🤖 AI Summary
This work addresses the challenge of robust robotic navigation under severe depth sensor degradation caused by low illumination or reflective surfaces. To mitigate this issue, the authors propose a cross-modal reinforcement learning framework that leverages a cross-modal Wasserstein autoencoder to enforce consistency between depth maps and grayscale images in a shared latent space. This enables the system to infer depth-relevant features from grayscale imagery when depth data is unreliable or missing. Notably, this approach is the first to effectively integrate cross-modally aligned latent representations into navigation policies. Extensive experiments demonstrate significant improvements in navigation robustness under depth-degraded conditions, both in simulation and real-world environments, with successful zero-shot sim-to-real transfer achieved without additional fine-tuning.
📝 Abstract
This paper presents a cross-modal learning framework that exploits complementary information from depth and grayscale images for robust navigation.

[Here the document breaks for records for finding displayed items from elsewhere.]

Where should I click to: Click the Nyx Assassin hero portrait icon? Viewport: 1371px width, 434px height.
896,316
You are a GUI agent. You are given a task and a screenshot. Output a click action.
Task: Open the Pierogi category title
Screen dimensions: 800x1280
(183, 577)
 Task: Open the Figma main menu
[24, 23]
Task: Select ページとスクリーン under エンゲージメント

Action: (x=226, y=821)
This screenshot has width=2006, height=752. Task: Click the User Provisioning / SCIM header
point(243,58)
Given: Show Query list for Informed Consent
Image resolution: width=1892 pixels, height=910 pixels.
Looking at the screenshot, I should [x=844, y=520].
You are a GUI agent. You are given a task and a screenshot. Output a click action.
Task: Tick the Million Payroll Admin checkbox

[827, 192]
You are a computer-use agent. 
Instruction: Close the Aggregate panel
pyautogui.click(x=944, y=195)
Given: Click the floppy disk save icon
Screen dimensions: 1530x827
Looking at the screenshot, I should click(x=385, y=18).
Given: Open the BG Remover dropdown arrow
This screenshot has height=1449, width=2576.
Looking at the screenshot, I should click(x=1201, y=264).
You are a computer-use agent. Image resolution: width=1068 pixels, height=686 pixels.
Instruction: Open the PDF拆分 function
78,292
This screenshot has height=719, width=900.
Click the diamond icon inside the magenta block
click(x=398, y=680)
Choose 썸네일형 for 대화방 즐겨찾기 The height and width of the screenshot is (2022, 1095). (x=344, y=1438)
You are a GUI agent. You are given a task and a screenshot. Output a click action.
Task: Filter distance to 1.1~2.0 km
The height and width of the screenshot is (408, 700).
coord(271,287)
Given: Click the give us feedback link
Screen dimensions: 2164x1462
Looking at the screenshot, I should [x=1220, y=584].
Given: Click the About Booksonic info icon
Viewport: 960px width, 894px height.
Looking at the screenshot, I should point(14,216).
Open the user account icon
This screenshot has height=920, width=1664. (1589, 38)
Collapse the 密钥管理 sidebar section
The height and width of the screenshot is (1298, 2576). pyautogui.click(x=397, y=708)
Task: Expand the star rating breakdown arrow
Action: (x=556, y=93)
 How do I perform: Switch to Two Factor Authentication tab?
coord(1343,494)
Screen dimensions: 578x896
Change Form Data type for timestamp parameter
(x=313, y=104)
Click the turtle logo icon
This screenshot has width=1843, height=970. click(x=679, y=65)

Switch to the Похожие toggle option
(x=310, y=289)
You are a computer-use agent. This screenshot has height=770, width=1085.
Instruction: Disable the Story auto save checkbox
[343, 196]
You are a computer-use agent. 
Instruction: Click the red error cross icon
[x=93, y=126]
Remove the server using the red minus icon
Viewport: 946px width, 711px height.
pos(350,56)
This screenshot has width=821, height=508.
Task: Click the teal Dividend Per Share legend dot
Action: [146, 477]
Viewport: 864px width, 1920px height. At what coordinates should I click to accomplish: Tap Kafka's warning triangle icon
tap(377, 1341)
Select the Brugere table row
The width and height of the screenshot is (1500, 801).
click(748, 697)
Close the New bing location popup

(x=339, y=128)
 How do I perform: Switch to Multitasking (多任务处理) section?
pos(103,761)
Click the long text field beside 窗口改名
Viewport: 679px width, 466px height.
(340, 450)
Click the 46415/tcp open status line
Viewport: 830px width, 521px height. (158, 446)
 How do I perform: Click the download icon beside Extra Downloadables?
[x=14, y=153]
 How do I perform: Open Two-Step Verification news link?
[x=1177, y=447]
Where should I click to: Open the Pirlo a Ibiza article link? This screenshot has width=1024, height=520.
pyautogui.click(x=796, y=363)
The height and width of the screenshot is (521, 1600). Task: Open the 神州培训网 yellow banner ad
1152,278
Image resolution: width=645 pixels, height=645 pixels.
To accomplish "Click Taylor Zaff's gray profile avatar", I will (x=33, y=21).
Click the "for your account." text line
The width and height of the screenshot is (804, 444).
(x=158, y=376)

We introduce a Cross-Modal Wasserstein Autoencoder that learns shared latent representations by enforcing cross-modal consistency, enabling the system to infer depth-relevant features from grayscale observations when depth measurements are corrupted. The learned representations are integrated with a Reinforcement Learning-based policy for collision-free navigation in unstructured environments when depth sensors experience degradation due to adverse conditions such as poor lighting or reflective surfaces. Simulation and real-world experiments demonstrate that our approach maintains robust performance under significant depth degradation and successfully transfers to real environments.